Verb > Exert

Verb – Exert

We took the word “exert” from a Latin one that means “to put forth, or to thrust out.” (Or more literally, and a lot more weirdly, “to arrange outward.“) And at first, that’s the meaning we used in English, too, as in “Apple Trees…exert themselves in Air” (John Dryden, 1697).

Over the centuries, the meaning changed from “push out” to “put into use” and “make a strong effort.”

In other words, to exert something (like to exert your power or your control) is to use it: to put it to use. And to exert yourself is to work really hard, either physically or mentally, as if you’re putting to use all of your power or energy.

Part of speech:
Verb, the transitive kind: “they exerted their power,” “they exerted themselves.”

Other forms:
Exerted, exerting, exertion.

how to use it:
This common word has a harsh, forceful tone.

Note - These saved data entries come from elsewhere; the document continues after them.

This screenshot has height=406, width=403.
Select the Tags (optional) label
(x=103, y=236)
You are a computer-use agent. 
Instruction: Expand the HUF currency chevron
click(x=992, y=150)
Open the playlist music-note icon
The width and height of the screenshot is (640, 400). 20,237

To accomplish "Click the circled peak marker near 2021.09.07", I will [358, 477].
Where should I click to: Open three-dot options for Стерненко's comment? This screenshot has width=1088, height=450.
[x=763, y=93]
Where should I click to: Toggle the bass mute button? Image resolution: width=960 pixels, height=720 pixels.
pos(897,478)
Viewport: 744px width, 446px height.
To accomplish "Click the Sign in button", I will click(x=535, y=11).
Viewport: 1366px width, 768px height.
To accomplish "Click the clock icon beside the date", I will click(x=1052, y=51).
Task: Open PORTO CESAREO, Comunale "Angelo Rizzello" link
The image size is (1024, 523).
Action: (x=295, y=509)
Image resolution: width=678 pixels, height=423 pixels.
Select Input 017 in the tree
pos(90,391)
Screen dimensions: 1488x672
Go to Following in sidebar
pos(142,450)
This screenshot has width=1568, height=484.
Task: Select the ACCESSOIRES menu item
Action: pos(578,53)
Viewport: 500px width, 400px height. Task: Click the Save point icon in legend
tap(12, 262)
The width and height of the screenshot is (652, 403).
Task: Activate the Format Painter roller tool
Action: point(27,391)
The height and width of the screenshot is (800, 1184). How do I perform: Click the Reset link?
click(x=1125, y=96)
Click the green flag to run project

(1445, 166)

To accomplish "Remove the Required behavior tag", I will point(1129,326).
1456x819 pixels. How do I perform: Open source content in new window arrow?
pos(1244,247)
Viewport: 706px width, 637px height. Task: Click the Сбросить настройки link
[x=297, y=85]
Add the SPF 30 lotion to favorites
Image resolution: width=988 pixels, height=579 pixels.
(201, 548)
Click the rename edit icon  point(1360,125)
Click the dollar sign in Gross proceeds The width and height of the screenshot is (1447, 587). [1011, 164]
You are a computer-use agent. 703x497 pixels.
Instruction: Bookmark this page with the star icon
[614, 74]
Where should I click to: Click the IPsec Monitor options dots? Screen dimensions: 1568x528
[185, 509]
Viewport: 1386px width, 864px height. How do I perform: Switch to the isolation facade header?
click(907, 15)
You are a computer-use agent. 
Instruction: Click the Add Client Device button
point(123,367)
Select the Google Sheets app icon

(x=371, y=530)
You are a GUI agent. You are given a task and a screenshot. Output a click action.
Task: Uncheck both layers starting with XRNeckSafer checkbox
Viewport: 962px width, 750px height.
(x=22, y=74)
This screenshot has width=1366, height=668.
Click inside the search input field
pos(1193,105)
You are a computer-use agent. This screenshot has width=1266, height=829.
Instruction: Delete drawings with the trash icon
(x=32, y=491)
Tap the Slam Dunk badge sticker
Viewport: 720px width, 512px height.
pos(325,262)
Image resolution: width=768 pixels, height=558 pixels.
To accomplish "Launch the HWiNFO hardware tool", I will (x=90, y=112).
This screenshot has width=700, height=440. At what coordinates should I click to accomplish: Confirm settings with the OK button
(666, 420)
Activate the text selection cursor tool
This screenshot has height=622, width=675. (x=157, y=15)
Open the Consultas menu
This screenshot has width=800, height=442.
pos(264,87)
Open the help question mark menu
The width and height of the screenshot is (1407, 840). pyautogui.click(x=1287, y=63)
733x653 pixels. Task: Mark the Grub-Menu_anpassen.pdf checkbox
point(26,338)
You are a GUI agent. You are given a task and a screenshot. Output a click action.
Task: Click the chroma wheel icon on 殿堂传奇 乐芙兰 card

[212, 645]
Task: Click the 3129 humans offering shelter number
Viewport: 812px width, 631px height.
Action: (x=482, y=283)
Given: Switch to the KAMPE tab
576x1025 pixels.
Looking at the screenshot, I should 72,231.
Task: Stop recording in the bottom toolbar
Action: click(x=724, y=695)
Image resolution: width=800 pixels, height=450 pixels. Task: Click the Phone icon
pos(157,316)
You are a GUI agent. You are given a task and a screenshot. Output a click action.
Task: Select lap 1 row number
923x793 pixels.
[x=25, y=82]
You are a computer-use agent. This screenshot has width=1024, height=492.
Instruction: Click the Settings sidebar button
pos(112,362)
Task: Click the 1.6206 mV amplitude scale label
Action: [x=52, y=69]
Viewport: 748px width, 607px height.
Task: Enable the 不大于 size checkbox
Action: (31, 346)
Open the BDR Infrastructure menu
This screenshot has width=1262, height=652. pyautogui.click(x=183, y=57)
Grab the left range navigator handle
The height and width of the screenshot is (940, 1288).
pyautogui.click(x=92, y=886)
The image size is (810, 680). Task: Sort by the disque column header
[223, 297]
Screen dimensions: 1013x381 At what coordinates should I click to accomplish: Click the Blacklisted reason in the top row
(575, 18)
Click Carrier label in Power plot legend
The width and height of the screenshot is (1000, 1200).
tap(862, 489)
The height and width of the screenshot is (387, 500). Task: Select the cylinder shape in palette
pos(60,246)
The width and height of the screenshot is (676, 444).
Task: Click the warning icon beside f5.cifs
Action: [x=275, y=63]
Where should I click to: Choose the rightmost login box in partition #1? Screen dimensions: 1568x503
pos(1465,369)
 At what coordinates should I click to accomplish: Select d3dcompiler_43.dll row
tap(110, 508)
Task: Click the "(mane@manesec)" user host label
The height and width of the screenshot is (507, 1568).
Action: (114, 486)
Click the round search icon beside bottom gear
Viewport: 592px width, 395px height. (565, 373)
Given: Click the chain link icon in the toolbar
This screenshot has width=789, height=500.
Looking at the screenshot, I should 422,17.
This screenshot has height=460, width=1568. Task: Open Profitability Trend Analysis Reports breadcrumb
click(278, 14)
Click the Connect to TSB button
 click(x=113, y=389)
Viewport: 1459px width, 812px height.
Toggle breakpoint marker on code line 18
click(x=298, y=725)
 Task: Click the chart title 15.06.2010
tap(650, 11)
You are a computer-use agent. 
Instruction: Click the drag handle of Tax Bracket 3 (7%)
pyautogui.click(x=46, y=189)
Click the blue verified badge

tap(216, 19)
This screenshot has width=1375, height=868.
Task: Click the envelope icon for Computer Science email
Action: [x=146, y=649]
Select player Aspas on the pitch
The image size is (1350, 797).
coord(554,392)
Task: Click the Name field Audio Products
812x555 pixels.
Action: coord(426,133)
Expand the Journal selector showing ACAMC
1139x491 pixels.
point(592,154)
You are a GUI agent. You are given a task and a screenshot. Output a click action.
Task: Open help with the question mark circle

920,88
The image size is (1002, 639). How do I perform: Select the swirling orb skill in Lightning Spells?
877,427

To use its first meaning, talk about people exerting their power, control, or influence over things or other people: “When the government exerts too much control over our daily lives, we fight back.” Or, talk about objects, events, and situations exerting force, pressure, and other effects on things: “Black holes exert a strong gravitational pull.”

And to use the second meaning of “exert,” talk about people exerting all their effort, exerting all their energy, or simply exerting themselves. Or, over-exerting themselves. Have some sarcastic fun with this. “I really had to exert myself, but I made you this Pop-Tart.”

“Her body language and the amount of forward pressure she was exerting on her skis made it clear that she was thinking her way through her run.”
— Bill Pennington, New York Times, 19 February 2018

“The larger the tech platform, the more worrisome it is when they exert editorial power. We probably don’t want a service that has become our national communications infrastructure to endorse political candidates, for example.”